Glossary·tool

RAG snippets

The primary storage unit of Theia's intelligence layer. Every extracted feature, benefit, use-case, comparison, and sentiment from every source ends up as a snippet — atomically queryable, source-traceable, harmonised.

What it is

rag_snippets is a single BigQuery table that holds every piece of extracted intelligence. Reviews, YouTube transcripts, web articles, Reddit posts, BazaarVoice, AI Overviews — all converge here, atomically.

Each row is one snippet: one feature mention, one benefit claim, one use-case observation, one comparison, or one product sentiment. With source ID, sentiment score, harmonised canonical property, and timestamp.

This is the single primary table for analytical queries. Strategy agents read from it. The chatbot reads from pre-computed tables that read from it. Almost every interesting question about a market resolves to a query against rag_snippets joined with label_harmonisation.

Schema (simplified)

ColumnTypeNotes
snippet_idSTRINGUnique
source_typeSTRINGreview, youtube, web_article, reddit, bazaarvoice, ai_overview
source_idSTRINGJoins back to review_id, video_id, article_id
product_nameSTRINGCanonical (post-resolver)
snippet_typeSTRINGfeature, benefit, use_case, comparison, product_sentiment
category_labelSTRINGRaw extracted label, source-language
property_valueSTRINGe.g. "4K 60fps", "2 hours"
sentiment_scoreFLOAT-1.0 to 1.0
sentiment_labelSTRINGpositive / neutral / negative
snippet_textSTRINGExact quote — never modified
countrySTRINGlowercase: uk, de, fr, it, us
languageSTRINGsource language
created_atTIMESTAMPSource publication date, not pipeline time

Why this design works

Three properties matter:

01 — Atomic. One row = one observation. No nested arrays of properties per source. This makes aggregation trivial and joins predictable.
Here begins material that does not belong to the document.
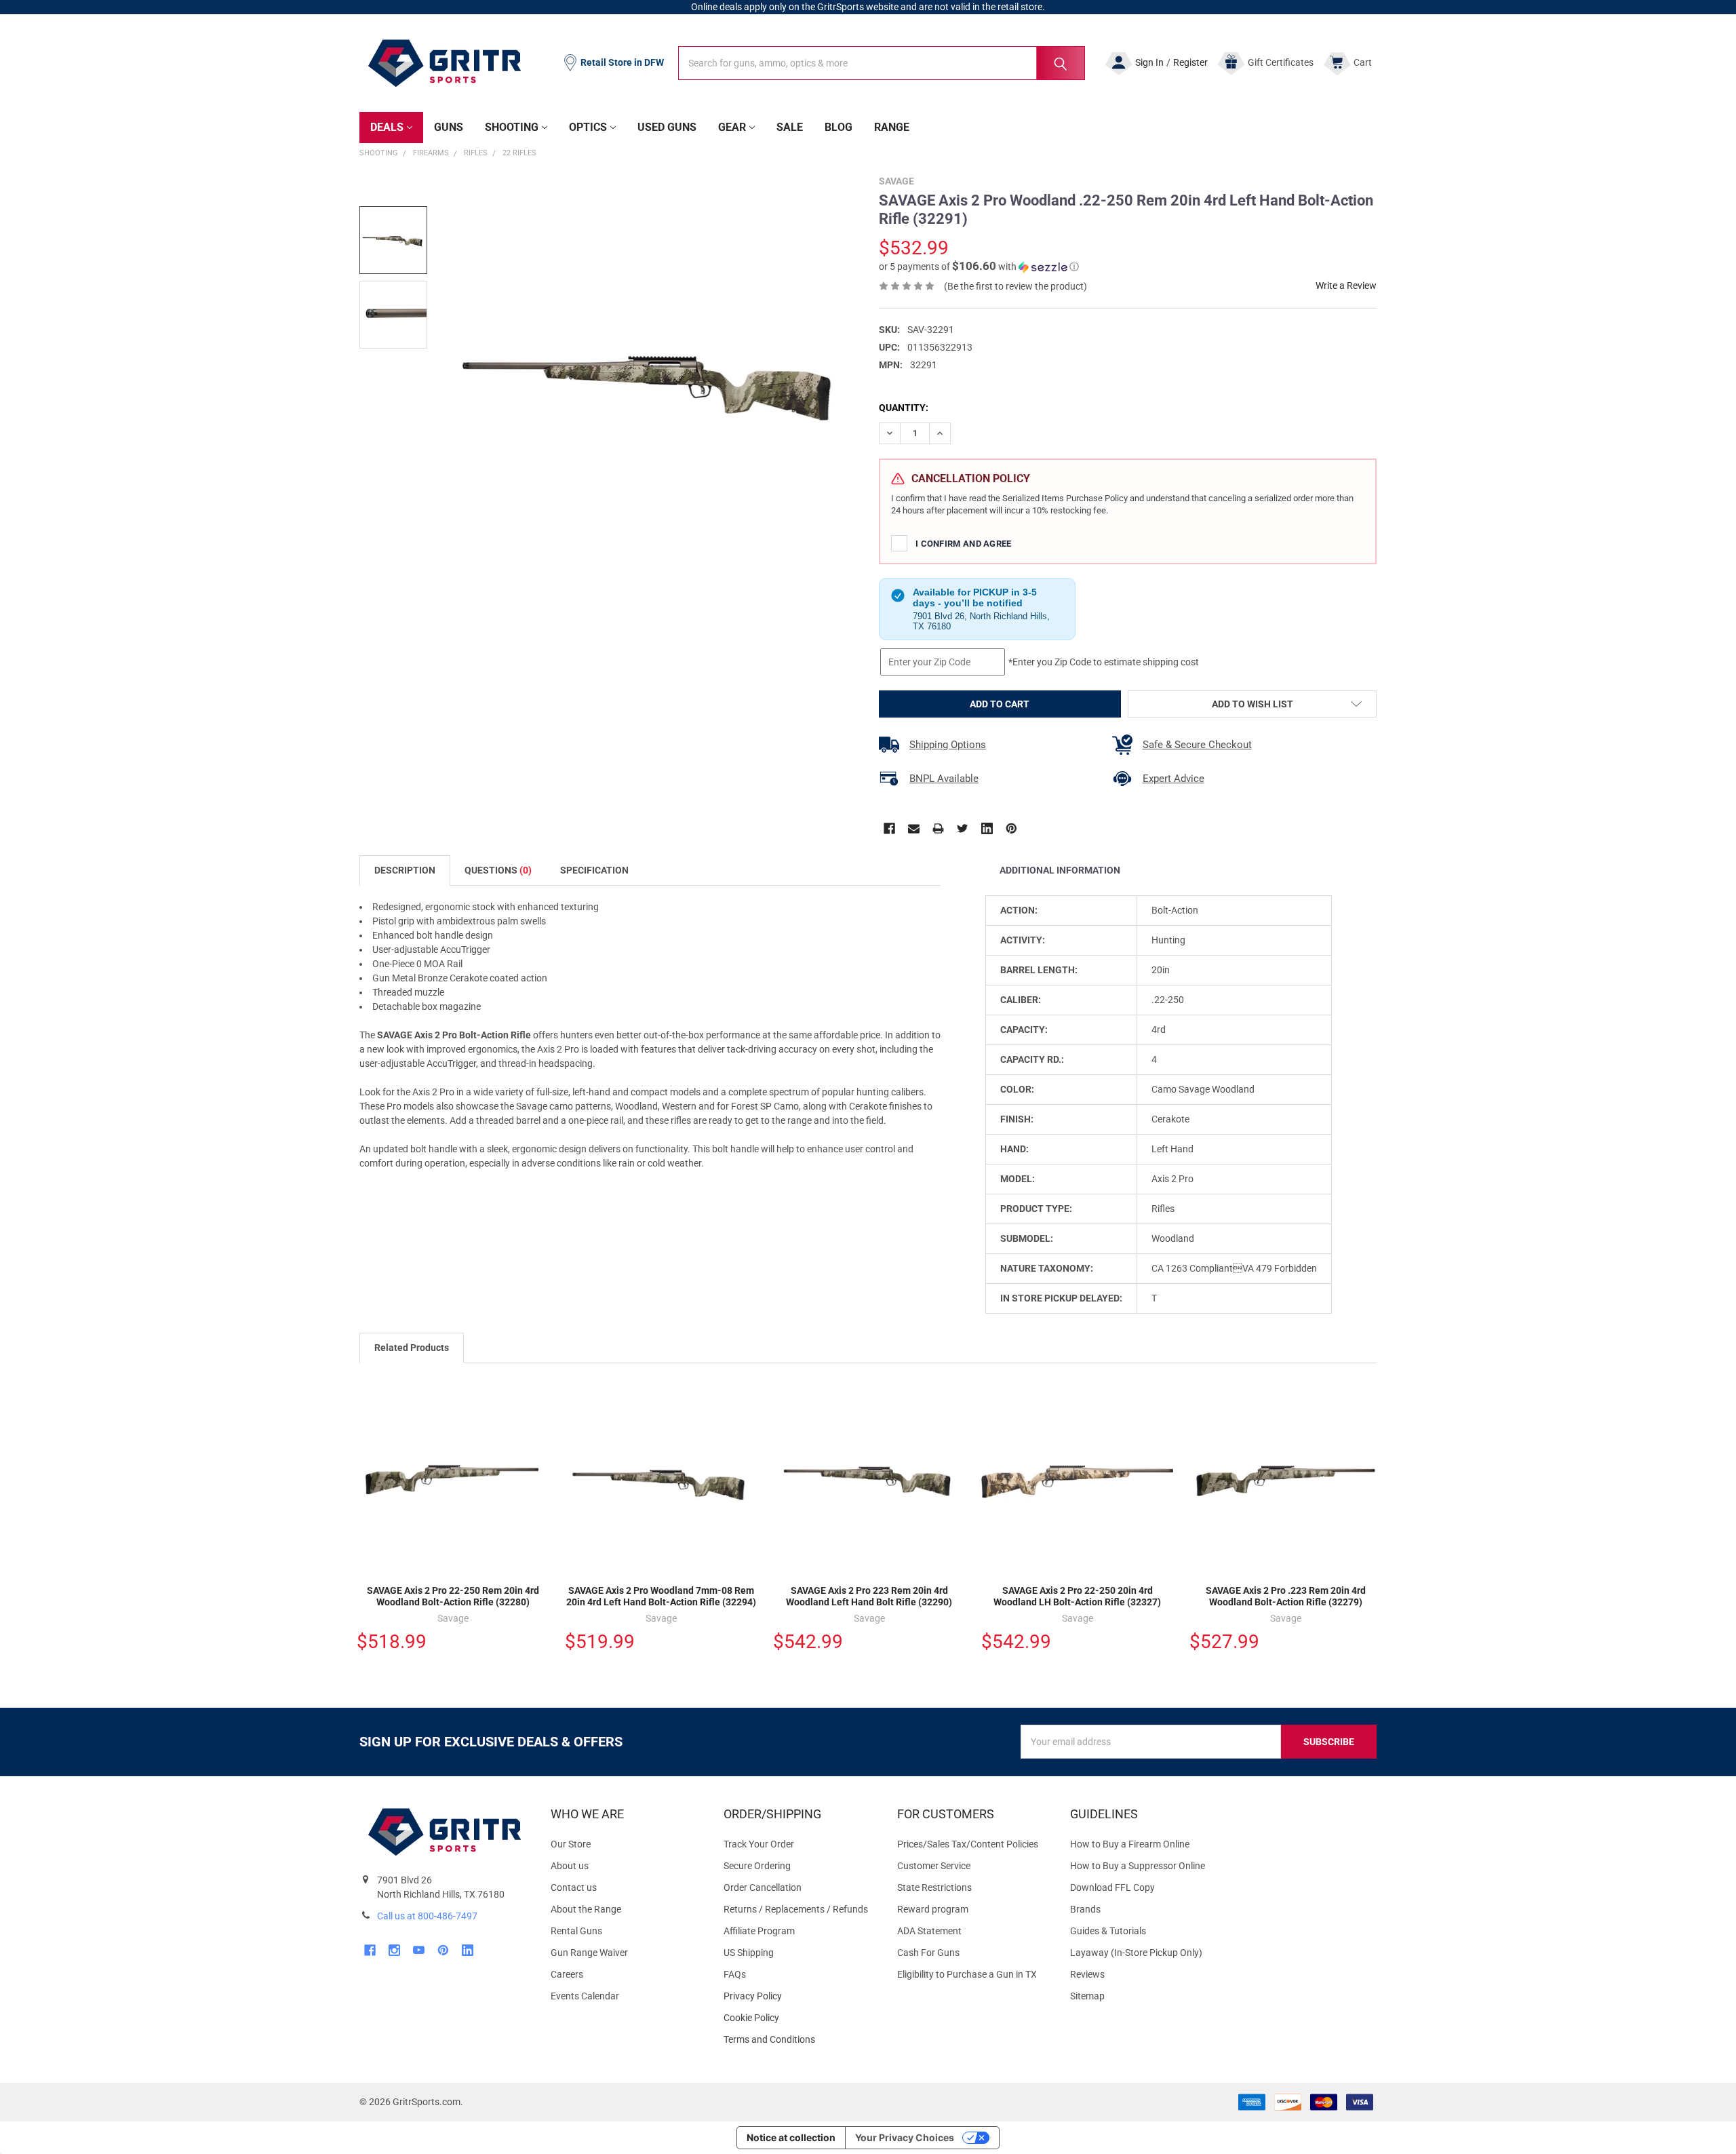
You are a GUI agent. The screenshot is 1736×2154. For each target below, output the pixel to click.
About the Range (586, 1909)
02 — Source-traceable. Every snippet carries source_type + source_id. Click through to the review, the video, the article. Strategy agents include source citations because the data is structured to support them.
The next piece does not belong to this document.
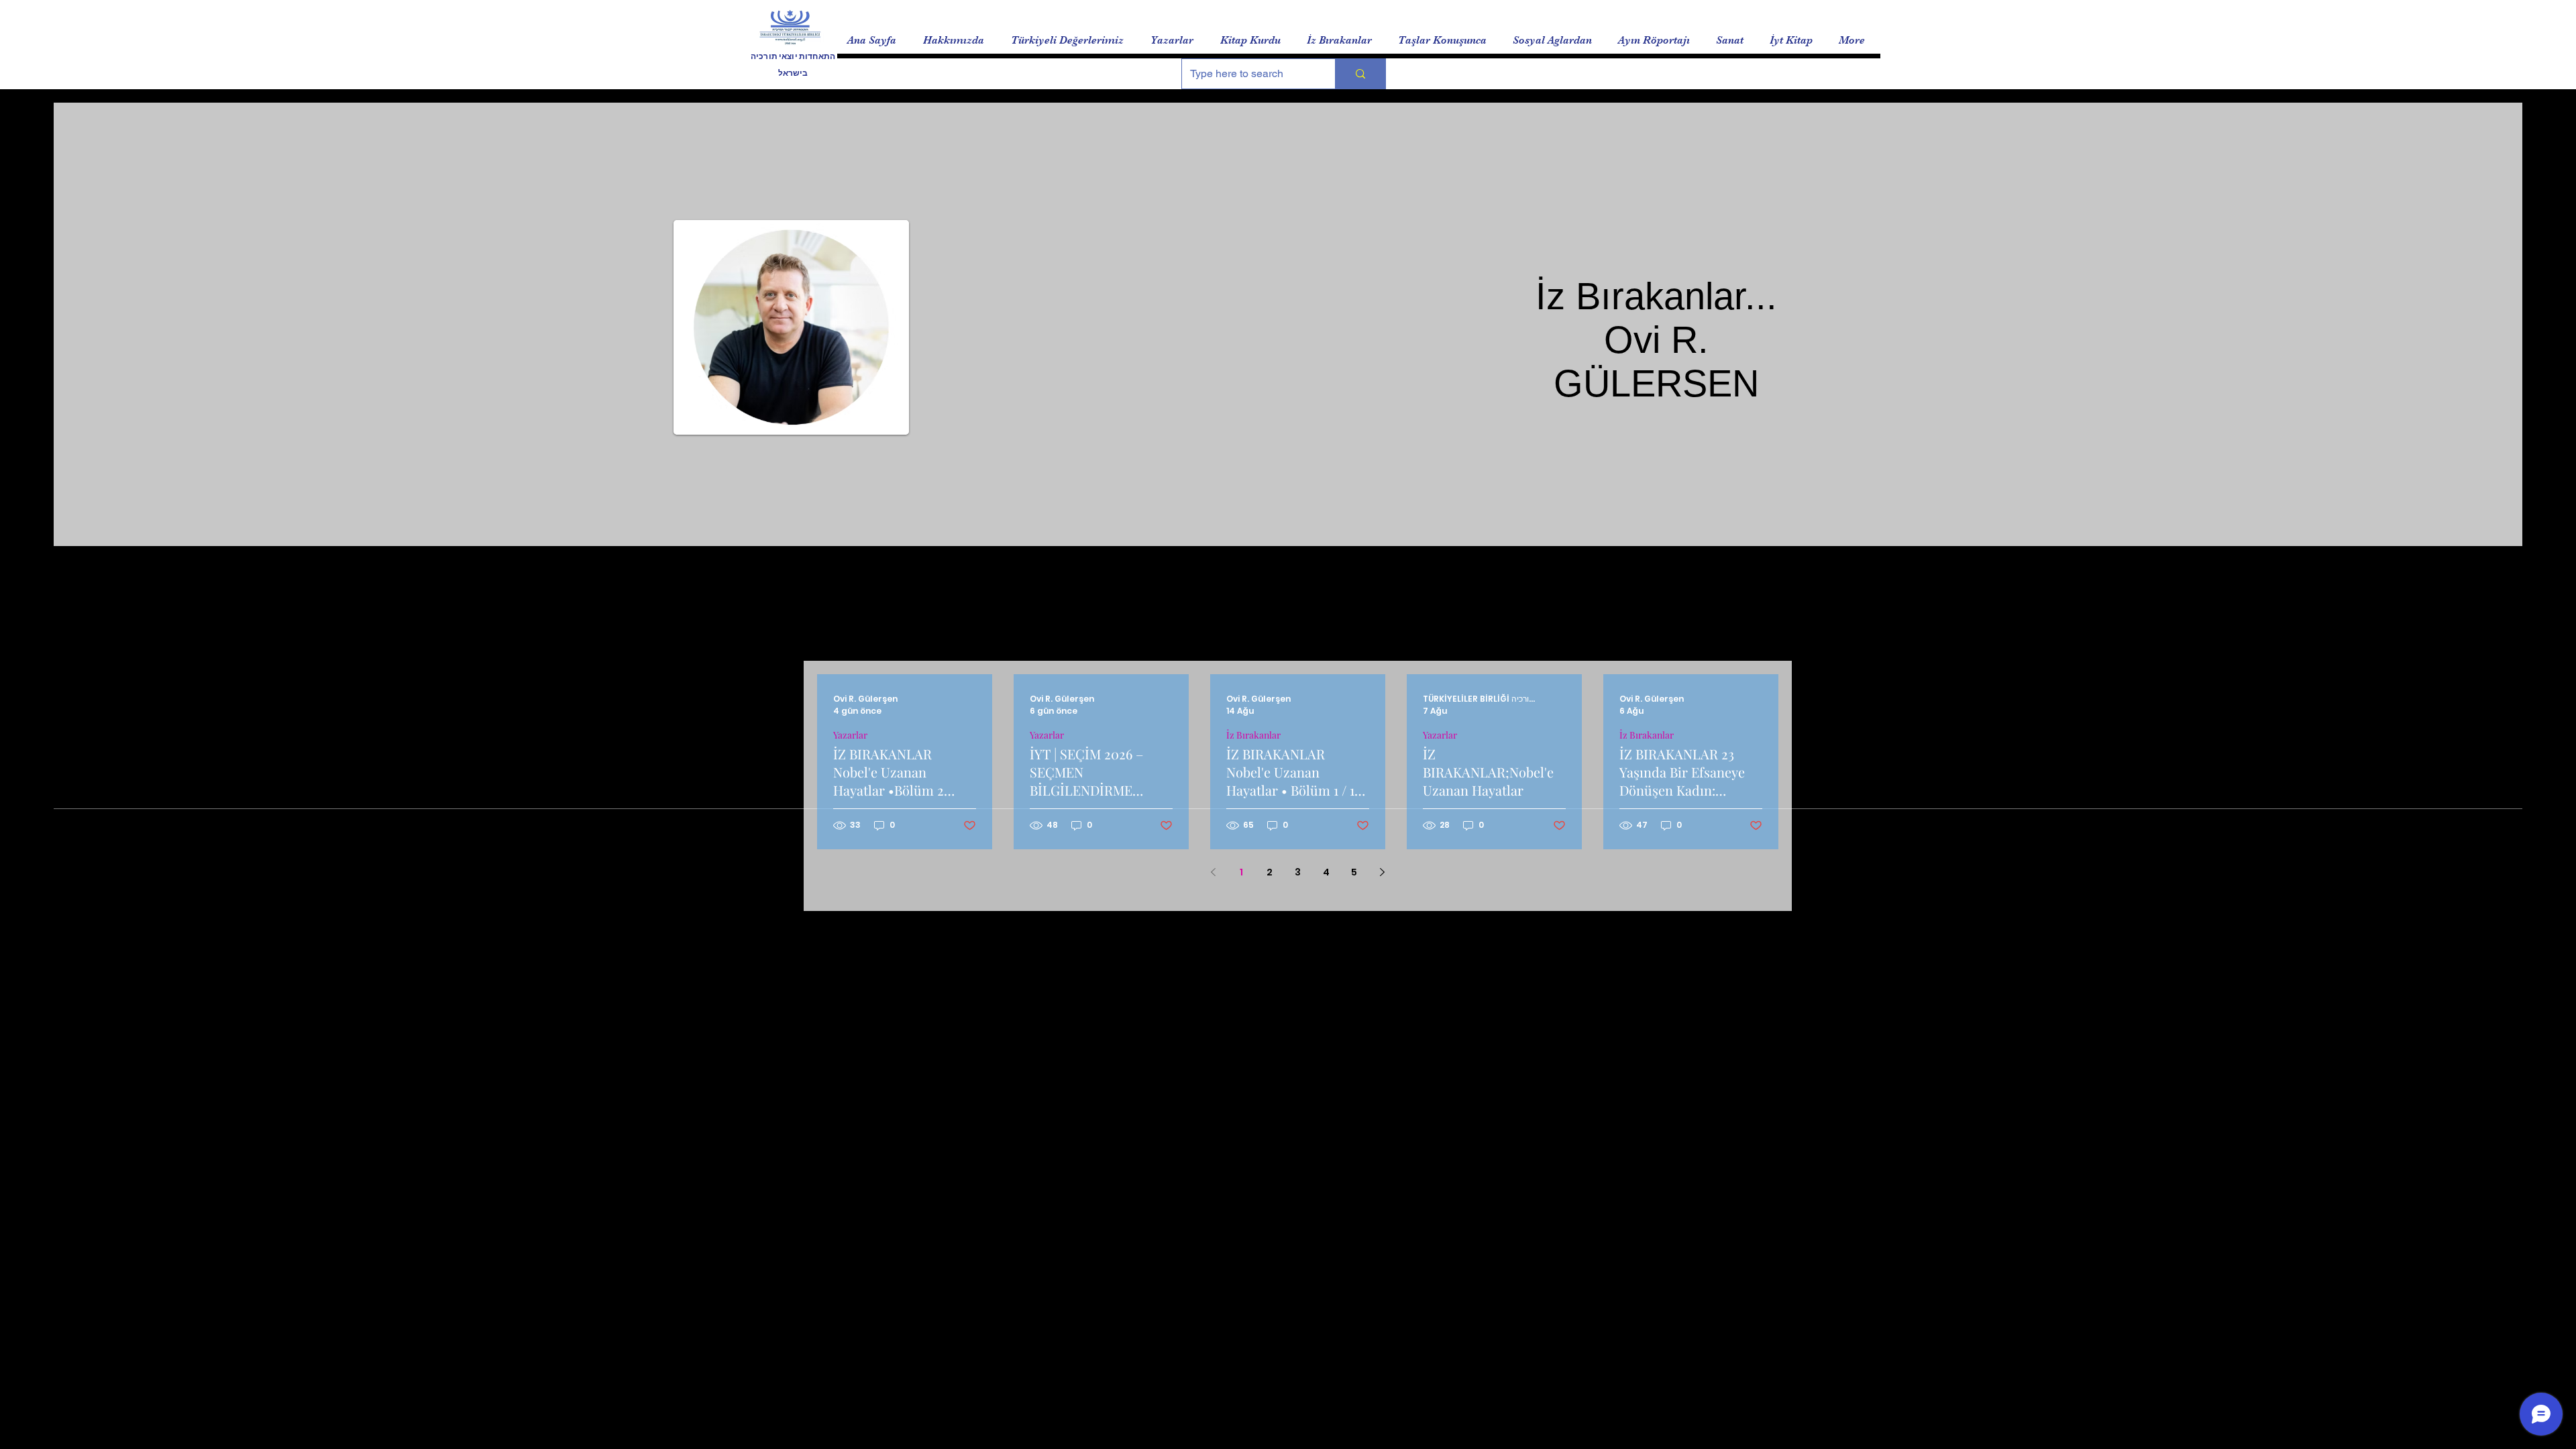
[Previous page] (1213, 872)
03 — Harmonised on read. category_label stays in the source language. The label_harmonisation join provides the canonical property at query time. This preserves nuance while enabling cross-language analysis.

How it gets populated

The intelligence pipeline writes to rag_snippets:

  1. Reviews: Oxylabs scrape → Claude extraction → snippet rows
  2. YouTube: Oxylabs transcript → Claude extraction → snippet rows
  3. Web articles: SERP discovery → Oxylabs scrape → Claude extraction → snippet rows
  4. Reddit: Reddit API → Claude extraction → snippet rows
  5. AI Overviews: DataForSEO LLM Mentions → parsed → snippet rows

Every write goes through product_resolver.resolve_to_canonical() first, so product_name is always a canonical model name.

Scale

Production deployments:

  • Canon Consumer (UK/DE/FR/IT): 737K snippets
  • Canon B2B (US/DE/JP/KR): 90K+ snippets, growing
  • Bose Germany: 90K snippets from a 10-day pilot
  • Principality (UK FS): 90,107 snippets in 6 weeks

The largest tables are 4M+ snippets. Query latency on a single-product look-up is sub-second; full-category aggregation is single-digit seconds.

What it isn't

It's not a vector store. There's no embedding column on rag_snippets. Retrieval uses structured queries against the canonical property (fixed entity architecture), not cosine similarity to a question.

Vector search has its place (chatbot fallback for ambiguous queries) but the primary retrieval surface is structured. This is faster, more deterministic, and more explainable than vector RAG for the kinds of questions market research actually asks.